* _Instructions for the task_: Please copy out the lines in the entries that contain "computer".
= Beginning of Section =
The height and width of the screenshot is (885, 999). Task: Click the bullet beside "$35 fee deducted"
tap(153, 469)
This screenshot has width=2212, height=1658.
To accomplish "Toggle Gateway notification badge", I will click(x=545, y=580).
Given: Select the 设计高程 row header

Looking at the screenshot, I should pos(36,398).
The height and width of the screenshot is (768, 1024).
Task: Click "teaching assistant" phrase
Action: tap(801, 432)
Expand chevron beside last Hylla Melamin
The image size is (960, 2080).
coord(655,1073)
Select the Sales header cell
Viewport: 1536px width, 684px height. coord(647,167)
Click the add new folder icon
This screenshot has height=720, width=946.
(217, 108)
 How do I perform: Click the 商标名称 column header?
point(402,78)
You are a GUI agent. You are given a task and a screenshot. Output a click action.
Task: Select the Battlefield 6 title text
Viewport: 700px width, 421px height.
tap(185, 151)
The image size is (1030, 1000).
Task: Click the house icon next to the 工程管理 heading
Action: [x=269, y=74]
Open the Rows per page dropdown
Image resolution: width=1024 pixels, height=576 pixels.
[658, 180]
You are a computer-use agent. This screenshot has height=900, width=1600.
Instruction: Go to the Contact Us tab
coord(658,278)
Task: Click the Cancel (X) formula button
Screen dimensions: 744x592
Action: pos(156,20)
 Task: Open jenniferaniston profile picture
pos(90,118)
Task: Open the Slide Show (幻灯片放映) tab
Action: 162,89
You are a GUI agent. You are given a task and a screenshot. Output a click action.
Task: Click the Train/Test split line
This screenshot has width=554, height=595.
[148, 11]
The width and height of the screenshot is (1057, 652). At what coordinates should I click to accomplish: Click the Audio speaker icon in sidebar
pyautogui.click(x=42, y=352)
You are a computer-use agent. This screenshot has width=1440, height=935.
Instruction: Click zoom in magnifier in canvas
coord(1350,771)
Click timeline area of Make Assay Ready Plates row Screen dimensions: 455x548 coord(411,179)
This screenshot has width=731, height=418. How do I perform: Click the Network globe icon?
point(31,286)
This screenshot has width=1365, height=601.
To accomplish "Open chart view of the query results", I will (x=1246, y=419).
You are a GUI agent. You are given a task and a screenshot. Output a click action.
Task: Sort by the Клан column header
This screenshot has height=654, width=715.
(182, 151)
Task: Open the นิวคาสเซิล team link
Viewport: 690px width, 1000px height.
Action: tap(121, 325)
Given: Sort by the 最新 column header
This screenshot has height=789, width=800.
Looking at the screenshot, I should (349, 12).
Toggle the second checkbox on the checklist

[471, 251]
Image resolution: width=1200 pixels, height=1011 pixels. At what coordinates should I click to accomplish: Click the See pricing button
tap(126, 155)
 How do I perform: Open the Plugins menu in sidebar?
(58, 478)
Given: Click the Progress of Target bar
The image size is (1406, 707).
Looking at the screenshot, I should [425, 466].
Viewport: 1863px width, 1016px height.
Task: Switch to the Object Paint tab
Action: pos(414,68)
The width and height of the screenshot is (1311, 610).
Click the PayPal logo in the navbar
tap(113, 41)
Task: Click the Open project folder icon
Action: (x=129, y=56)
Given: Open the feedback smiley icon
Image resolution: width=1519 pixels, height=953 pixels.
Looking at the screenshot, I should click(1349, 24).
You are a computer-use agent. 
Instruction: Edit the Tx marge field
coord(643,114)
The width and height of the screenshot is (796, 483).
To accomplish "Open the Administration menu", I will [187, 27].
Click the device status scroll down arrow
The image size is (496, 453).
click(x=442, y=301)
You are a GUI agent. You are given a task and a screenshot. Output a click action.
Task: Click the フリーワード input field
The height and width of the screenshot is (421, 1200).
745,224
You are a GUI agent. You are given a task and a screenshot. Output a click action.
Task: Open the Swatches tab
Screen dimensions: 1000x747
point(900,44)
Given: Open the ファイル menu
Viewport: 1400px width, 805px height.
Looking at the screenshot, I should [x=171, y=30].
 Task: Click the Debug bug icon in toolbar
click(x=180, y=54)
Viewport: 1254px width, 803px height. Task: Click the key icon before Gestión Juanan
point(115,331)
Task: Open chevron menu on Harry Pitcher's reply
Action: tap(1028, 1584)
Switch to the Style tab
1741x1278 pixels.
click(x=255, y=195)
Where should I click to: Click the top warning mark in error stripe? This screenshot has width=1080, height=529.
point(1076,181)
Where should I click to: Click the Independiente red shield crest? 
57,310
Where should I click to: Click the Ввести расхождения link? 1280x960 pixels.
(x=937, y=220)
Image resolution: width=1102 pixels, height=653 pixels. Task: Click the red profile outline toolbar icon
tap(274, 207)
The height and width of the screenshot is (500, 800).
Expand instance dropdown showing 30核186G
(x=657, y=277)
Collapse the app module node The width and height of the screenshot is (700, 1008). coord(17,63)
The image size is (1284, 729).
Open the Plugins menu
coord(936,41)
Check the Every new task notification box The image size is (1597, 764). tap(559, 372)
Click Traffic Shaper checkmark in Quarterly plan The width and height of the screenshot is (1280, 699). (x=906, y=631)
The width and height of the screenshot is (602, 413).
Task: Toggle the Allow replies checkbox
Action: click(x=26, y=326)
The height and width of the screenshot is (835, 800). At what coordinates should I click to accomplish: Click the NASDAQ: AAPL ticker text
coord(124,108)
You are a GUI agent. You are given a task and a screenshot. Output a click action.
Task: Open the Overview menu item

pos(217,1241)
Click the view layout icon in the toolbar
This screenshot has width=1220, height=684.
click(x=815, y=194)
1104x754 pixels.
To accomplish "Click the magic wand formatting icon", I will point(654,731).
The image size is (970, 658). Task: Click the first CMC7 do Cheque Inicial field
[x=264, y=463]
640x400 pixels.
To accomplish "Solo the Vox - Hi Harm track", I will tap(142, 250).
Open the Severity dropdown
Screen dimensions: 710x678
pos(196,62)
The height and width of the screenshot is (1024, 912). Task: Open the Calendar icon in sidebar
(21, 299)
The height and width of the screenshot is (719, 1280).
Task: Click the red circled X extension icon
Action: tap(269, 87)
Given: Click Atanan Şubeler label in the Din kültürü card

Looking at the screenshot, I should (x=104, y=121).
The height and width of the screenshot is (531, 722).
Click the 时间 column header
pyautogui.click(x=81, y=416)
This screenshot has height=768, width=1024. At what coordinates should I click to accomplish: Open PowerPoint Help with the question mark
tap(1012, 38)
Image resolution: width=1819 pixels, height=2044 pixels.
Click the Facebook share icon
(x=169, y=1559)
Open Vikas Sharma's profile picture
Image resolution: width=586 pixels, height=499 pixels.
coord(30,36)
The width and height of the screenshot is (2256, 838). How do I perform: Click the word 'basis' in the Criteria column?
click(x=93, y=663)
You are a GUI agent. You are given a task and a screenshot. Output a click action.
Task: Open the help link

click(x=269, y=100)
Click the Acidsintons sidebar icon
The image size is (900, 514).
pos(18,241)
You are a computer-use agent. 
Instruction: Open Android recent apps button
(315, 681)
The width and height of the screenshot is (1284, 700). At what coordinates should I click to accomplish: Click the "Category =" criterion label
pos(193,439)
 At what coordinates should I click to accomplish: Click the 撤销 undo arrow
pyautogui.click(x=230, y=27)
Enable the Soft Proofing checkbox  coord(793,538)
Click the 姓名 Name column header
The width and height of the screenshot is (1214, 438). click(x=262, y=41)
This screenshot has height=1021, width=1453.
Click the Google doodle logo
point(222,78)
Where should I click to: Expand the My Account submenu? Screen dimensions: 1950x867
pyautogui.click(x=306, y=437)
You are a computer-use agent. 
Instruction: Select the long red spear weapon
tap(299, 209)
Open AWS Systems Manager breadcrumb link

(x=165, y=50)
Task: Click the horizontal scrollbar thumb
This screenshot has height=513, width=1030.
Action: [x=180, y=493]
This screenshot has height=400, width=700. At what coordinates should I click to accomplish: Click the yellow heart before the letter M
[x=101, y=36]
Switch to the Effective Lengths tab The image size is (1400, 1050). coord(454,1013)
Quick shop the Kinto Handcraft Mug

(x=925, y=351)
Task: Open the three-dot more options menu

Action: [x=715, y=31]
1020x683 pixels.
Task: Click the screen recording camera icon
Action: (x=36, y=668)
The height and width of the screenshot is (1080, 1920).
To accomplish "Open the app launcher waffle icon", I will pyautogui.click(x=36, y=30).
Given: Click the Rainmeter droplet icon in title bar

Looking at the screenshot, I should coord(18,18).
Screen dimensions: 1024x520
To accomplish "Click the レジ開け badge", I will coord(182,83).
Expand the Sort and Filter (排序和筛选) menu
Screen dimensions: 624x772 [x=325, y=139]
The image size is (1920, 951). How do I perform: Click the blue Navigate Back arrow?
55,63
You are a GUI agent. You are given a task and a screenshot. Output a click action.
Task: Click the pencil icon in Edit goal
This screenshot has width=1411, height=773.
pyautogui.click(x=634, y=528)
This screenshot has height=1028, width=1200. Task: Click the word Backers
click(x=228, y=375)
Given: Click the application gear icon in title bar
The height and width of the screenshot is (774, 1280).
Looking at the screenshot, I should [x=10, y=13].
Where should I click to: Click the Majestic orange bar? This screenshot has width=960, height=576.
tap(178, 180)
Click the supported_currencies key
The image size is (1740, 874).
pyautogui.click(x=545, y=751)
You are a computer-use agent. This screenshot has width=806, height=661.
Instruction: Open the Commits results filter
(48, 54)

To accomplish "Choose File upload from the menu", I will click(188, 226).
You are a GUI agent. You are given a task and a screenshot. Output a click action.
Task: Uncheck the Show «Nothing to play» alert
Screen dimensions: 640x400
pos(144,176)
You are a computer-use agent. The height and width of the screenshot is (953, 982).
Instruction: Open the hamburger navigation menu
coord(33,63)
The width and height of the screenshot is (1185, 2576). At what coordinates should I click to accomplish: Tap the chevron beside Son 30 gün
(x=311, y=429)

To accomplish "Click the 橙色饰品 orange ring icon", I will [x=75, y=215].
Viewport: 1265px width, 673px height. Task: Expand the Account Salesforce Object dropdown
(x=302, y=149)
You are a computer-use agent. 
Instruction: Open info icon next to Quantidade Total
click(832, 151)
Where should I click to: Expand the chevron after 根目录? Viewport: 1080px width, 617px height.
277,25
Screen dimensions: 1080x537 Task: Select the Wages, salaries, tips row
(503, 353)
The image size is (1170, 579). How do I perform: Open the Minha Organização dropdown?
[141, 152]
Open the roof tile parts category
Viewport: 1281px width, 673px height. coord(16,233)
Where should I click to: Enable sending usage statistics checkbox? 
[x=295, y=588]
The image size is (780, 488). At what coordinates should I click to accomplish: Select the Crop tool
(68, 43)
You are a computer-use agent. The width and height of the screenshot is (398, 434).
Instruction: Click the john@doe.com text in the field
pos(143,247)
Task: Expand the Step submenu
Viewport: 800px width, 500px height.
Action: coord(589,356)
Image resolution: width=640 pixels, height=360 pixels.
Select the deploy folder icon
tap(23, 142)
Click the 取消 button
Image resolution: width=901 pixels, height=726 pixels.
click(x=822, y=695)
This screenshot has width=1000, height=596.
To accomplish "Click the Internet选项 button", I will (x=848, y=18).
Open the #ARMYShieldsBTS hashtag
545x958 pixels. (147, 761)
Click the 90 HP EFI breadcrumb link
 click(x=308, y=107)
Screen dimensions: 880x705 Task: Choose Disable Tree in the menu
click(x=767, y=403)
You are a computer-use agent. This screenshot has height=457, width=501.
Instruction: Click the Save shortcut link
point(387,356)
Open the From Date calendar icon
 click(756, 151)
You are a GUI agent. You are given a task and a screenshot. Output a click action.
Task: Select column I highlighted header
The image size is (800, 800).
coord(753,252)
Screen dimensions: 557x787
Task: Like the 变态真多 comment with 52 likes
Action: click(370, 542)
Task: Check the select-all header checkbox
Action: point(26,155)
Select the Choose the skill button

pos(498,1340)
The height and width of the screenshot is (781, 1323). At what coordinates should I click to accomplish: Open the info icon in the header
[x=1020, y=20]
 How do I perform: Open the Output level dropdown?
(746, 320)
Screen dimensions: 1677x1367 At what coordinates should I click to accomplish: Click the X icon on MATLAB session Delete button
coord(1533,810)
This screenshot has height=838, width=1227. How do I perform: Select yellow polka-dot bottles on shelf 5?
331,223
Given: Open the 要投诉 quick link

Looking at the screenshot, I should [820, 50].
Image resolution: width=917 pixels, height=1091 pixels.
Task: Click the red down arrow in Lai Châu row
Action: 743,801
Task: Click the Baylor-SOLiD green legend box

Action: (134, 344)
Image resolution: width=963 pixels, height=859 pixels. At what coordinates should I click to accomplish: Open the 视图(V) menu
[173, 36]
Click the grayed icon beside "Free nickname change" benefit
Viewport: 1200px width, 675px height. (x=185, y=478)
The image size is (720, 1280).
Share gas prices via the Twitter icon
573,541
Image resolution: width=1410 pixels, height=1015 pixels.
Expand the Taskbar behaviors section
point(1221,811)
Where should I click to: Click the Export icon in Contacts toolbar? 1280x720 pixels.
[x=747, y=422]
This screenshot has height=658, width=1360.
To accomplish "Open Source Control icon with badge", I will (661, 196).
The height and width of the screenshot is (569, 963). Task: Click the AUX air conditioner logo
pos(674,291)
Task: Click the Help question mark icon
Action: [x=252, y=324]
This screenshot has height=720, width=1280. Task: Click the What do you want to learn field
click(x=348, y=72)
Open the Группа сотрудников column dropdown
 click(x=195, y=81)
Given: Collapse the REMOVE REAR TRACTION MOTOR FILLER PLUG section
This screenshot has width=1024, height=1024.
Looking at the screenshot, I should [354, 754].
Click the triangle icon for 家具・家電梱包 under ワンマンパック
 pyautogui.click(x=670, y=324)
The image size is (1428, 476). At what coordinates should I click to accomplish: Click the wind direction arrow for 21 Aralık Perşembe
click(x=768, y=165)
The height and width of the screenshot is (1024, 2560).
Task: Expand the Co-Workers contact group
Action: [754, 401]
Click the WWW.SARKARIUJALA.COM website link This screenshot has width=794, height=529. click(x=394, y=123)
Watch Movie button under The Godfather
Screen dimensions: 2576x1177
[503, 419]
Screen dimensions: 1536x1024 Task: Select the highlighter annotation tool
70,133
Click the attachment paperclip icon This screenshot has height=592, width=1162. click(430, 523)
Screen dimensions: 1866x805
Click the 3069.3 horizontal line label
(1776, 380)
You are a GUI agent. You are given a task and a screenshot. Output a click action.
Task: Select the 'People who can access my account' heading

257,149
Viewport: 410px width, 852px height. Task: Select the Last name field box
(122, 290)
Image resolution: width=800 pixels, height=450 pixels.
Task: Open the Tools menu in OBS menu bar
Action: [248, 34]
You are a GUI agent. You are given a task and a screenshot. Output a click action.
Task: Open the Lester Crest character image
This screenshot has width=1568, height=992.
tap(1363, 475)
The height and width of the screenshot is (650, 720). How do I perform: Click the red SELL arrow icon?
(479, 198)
= End of Section =
* _Written response_:
You are a computer-use agent. This screenshot has height=900, width=1600.
You are a computer-use agent. This screenshot has width=1440, height=935.
You are a computer-use agent. 
You are a computer-use agent. 
You are a computer-use agent. 
You are a computer-use agent. This screenshot has width=806, height=661.
You are a computer-use agent. The height and width of the screenshot is (953, 982).
You are a computer-use agent. 
You are a computer-use agent. The width and height of the screenshot is (398, 434).
You are a computer-use agent. This screenshot has height=457, width=501.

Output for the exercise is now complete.